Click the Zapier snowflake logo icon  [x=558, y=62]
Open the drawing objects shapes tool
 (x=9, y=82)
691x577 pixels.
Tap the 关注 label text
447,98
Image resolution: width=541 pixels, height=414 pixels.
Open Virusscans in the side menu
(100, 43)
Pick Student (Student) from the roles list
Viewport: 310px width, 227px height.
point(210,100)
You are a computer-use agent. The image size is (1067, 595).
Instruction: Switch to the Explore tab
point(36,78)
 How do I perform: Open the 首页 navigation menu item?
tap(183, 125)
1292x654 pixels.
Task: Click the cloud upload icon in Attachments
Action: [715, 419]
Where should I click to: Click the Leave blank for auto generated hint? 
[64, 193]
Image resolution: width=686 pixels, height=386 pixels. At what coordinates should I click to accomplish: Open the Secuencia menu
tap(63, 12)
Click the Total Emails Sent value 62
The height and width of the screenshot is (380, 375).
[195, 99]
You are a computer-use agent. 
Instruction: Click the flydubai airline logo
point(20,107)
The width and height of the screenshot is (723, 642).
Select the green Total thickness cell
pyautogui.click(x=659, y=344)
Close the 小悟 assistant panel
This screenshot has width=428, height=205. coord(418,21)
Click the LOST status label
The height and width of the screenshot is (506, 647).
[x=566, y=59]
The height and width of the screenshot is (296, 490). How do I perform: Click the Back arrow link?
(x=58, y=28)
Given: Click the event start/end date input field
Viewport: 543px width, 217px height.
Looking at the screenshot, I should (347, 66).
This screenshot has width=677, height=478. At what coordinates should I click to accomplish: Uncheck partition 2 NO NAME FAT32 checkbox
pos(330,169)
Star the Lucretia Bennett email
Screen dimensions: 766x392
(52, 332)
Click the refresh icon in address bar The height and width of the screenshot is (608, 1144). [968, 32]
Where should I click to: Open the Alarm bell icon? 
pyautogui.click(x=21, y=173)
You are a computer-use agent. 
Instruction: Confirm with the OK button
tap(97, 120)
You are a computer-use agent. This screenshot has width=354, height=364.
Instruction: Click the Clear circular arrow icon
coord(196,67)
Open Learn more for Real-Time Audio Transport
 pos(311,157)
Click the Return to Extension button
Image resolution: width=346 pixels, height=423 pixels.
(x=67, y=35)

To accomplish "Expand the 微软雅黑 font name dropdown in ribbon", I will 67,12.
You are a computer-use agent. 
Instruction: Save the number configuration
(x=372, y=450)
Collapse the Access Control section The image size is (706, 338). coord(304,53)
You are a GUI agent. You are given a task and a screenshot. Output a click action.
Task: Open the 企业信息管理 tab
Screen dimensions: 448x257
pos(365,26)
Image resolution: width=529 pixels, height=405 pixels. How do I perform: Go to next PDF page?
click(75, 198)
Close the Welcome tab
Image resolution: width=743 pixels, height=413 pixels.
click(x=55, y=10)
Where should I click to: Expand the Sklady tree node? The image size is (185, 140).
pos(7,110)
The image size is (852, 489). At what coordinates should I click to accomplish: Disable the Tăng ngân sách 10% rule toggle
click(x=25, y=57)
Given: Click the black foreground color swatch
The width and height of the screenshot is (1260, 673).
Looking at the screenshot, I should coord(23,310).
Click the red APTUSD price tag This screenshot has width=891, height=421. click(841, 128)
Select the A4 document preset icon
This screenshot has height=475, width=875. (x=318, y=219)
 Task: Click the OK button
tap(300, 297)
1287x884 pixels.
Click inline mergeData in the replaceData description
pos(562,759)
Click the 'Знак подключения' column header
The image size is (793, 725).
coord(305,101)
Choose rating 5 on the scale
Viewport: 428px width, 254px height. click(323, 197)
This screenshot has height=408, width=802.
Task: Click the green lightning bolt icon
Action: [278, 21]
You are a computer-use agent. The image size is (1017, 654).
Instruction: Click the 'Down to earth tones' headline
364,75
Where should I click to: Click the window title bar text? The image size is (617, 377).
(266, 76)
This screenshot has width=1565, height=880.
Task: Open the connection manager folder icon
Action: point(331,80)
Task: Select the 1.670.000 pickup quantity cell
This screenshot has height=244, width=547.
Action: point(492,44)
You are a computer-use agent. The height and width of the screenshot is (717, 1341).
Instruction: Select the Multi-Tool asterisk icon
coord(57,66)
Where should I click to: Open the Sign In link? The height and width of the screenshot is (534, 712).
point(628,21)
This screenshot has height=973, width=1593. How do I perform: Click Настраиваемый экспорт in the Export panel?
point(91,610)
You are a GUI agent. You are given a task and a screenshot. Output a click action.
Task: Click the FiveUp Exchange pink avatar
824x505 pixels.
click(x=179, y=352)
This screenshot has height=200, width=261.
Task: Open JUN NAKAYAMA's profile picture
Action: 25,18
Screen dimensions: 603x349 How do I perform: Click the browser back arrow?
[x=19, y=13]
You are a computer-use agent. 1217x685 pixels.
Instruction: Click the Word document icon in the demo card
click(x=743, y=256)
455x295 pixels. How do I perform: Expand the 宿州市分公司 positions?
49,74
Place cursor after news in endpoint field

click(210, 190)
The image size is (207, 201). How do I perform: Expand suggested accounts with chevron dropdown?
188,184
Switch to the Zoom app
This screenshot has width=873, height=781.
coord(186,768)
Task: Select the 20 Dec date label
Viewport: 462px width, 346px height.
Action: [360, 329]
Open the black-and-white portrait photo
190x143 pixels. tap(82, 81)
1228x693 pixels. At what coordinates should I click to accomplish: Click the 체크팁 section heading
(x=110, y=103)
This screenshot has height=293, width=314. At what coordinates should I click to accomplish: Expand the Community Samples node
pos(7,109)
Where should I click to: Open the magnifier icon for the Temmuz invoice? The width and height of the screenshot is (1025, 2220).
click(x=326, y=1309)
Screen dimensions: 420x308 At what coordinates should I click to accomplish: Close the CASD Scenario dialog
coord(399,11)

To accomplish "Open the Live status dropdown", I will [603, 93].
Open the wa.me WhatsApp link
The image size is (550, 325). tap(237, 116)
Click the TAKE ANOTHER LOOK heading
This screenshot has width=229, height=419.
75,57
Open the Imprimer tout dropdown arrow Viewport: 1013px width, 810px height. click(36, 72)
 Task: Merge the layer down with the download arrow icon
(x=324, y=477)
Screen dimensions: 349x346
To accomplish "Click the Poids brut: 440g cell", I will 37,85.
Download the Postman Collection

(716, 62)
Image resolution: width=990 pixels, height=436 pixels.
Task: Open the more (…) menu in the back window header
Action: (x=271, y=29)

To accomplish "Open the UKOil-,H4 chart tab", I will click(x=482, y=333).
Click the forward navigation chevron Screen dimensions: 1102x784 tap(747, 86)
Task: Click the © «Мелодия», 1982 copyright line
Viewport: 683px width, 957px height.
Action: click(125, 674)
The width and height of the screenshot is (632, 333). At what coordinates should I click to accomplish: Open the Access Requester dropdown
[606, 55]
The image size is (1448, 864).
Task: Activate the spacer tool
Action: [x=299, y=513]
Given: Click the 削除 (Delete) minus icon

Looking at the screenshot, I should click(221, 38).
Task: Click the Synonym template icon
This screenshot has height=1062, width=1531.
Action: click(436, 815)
++++++++++++++++++++
• **WHAT YOU NEED TO DO**:
Spot every line in the entries that includes the word "will", and copy each one out.

• **EXERCISE ANSWER**:
To accomplish "Expand the 微软雅黑 font name dropdown in ribbon", I will 67,12.
To accomplish "Open the Live status dropdown", I will [603, 93].
To accomplish "Click the Poids brut: 440g cell", I will 37,85.
To accomplish "Open the UKOil-,H4 chart tab", I will click(x=482, y=333).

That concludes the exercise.